===== Source passage =====
In addition to the federal credit, 30 states have designed their own statewide version of an earned income tax credit. Most of them, including Indiana, calculate that credit as a percentage of the federal credit.

Doug Jaggers/WFYI

Just shy of one million people in Indiana live below the poverty line. One policy designed to help is the earned income tax credit, or EITC. This past legislative session, Indiana increased its earned income tax credit from 9 percent to 10. But how does it work, and what might it mean for working families?

The Basics

The earned income tax credit gives low-income people unrestricted cash to spend on whatever they need. To be eligible, you need to earn money through a job -- hence the name “earned income” -- but still live close to the poverty line. For example, a single adult without kids would make just shy of $16,000 a year to qualify. Depending on how many kids you have, the baseline income goes up from there, all the way to $57,414 for a married couple with three or more children.



Recent data show about half a million taxpayers claim the federal earned income tax credit in Indiana each year. Money that the federal government gives those families funnels more than a billion dollars into the state’s economy.

According to Jessica Fraser, director of the Indiana Institute for Working Families, unrestricted cash is very helpful for families living near the poverty line, because it allows them to spend that cash on basic needs.

“They need to put gas in their car, they need to buy personal hygiene products and band aids and aspirin,” she said. “They need cash.”
=====
Required actions =>
A. From the article on Indiana's earned income tax credit, reproduce the text starting at "According to Jessica" and ending at "on basic needs.".
B. Translate this sentence from the article on Indiana's earned income tax credit into Spanish: "This past legislative session, Indiana increased its earned income tax credit from 9 percent to 10."
===== Data provided =====
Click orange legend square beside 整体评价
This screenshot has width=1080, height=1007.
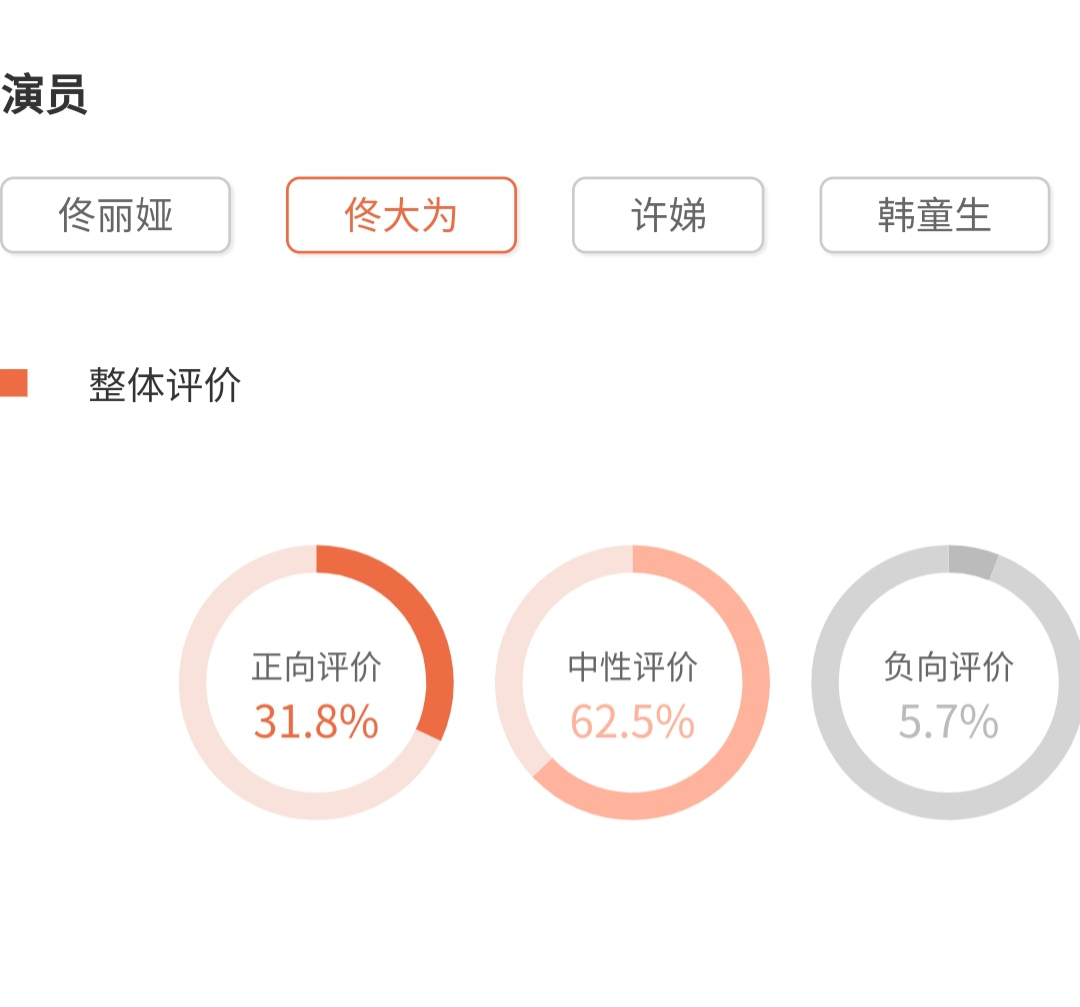[13, 383]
=====
The solutions =>
A.
According to Jessica Fraser, director of the Indiana Institute for Working Families, unrestricted cash is very helpful for families living near the poverty line, because it allows them to spend that cash on basic needs.

B. En la última sesión legislativa, Indiana aumentó su crédito tributario por ingresos del trabajo del 9 por ciento al 10.